▶
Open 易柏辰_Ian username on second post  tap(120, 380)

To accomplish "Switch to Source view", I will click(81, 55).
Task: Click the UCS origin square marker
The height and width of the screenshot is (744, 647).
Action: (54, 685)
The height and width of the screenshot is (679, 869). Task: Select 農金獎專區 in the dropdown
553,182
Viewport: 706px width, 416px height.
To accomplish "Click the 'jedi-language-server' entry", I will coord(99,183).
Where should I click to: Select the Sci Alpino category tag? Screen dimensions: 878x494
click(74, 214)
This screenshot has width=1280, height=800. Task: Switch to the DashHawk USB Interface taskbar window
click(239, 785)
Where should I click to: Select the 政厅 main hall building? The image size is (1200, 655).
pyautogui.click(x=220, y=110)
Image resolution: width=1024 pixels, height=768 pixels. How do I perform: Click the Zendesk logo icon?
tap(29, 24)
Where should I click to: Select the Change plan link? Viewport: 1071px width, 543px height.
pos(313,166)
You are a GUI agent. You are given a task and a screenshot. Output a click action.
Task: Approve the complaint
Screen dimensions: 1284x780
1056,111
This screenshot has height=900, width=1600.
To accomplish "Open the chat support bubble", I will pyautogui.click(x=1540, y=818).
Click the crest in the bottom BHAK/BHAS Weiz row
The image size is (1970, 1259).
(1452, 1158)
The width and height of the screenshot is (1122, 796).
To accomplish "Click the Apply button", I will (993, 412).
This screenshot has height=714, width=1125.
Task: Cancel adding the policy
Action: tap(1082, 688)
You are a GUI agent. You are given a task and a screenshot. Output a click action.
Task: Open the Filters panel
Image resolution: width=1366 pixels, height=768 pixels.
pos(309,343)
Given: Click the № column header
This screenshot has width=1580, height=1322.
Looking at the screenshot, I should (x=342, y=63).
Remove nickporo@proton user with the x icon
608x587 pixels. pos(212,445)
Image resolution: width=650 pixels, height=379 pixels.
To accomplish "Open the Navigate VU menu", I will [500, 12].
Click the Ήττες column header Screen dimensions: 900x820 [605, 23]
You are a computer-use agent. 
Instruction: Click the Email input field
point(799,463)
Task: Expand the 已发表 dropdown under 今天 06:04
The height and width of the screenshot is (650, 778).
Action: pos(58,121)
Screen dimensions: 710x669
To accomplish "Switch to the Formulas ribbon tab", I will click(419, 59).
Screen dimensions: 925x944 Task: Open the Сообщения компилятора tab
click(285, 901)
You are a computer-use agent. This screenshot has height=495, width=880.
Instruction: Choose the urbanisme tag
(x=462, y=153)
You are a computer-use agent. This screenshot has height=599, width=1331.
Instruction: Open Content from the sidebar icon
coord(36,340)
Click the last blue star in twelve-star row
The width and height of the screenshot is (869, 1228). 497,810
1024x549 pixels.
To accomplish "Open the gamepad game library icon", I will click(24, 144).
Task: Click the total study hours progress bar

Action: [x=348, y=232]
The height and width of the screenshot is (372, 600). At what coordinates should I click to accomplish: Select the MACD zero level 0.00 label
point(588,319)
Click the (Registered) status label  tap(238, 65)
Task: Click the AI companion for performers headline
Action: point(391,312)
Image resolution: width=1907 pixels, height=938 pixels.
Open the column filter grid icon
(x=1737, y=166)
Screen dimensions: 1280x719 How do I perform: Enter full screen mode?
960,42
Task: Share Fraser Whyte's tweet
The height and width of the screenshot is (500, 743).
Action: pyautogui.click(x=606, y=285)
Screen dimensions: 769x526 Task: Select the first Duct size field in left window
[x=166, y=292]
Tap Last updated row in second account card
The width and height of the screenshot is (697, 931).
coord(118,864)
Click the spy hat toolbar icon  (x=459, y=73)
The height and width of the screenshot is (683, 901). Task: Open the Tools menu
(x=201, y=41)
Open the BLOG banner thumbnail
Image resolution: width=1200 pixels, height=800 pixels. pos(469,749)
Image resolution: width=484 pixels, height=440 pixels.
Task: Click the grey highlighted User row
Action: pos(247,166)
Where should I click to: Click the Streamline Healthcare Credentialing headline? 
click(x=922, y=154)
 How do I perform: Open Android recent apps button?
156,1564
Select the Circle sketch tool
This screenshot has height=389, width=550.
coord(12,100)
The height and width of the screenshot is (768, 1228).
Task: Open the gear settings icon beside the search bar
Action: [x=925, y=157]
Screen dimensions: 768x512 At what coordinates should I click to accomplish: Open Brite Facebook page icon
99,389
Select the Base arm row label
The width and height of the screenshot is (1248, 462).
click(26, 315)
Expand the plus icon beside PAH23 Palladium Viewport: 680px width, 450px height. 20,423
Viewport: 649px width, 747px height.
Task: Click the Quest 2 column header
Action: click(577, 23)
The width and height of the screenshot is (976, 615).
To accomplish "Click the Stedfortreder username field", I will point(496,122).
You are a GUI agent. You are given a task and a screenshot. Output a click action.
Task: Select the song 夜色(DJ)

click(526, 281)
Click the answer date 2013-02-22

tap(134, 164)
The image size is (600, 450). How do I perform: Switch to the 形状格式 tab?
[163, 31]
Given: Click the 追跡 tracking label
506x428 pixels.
◀
## Task directions
Locate the word "computer" in the entries, and copy every line where it is found.

## Answer box
You are a computer-use agent. 
You are a computer-use agent. This screenshot has height=495, width=880.
You are a computer-use agent. This screenshot has height=599, width=1331.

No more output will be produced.